1 July 2015, Wednesday
1:36pm. About to turn in. Have to turn in. An important work meeting continues from Tuesday afternoon’s in the morning. Yet, a part of me is fighting sleep. My body is tired, but my passion wants to stay awake. The passion to keep doing things. (Is this a Singaporean syndrome?)
The Wordbrain game app is calling. … But that’s OK; I can play that on the way to the meeting. The train would be too crowded for me to focus on any serious work while commuting.
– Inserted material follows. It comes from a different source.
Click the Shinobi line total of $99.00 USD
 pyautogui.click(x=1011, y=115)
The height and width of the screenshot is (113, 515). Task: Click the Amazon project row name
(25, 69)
Two pieces of work came in earlier on from our writer, awaiting my edits. Urgent deliverables too. But I’ve already stayed up till 5:30am and 3:30am the last two nights to rush out also-urgent deliverables. And I’d be in meeting with the client in the morning anyway; present at the meeting, I cannot work at completing the pieces. … I can confidently do this because I know I can deliver by the end of the day. Our writer delivers good work, and these particular pieces are almost-replicates of an earlier work. … So, OK, I won’t work now. Still, I should hit the sack to stay awake at the morning meeting.
Live (a Little)
But, my dear blog is calling! You’d think I’d be sick of writing; I do it for a living every day! But no! … The past few months I’ve had deep reflections to share. Some about each of the kids, others about parenting, yet others about life’s revelations. I committed them to memory, to eventually blog about each thought. But that eventuality has been evading me. There is never time to sit and indulge in pleasure-writing.
I am blog-less and sleepless for it. Like a fish out of its elements.
This no-real-point entry is just for me to feel like I have re-engaged my beloved blog … just so I can now, at 2:02am, hit the sack and fall asleep in peace.
I will get to blog about the kids, parenting and life again … eventually.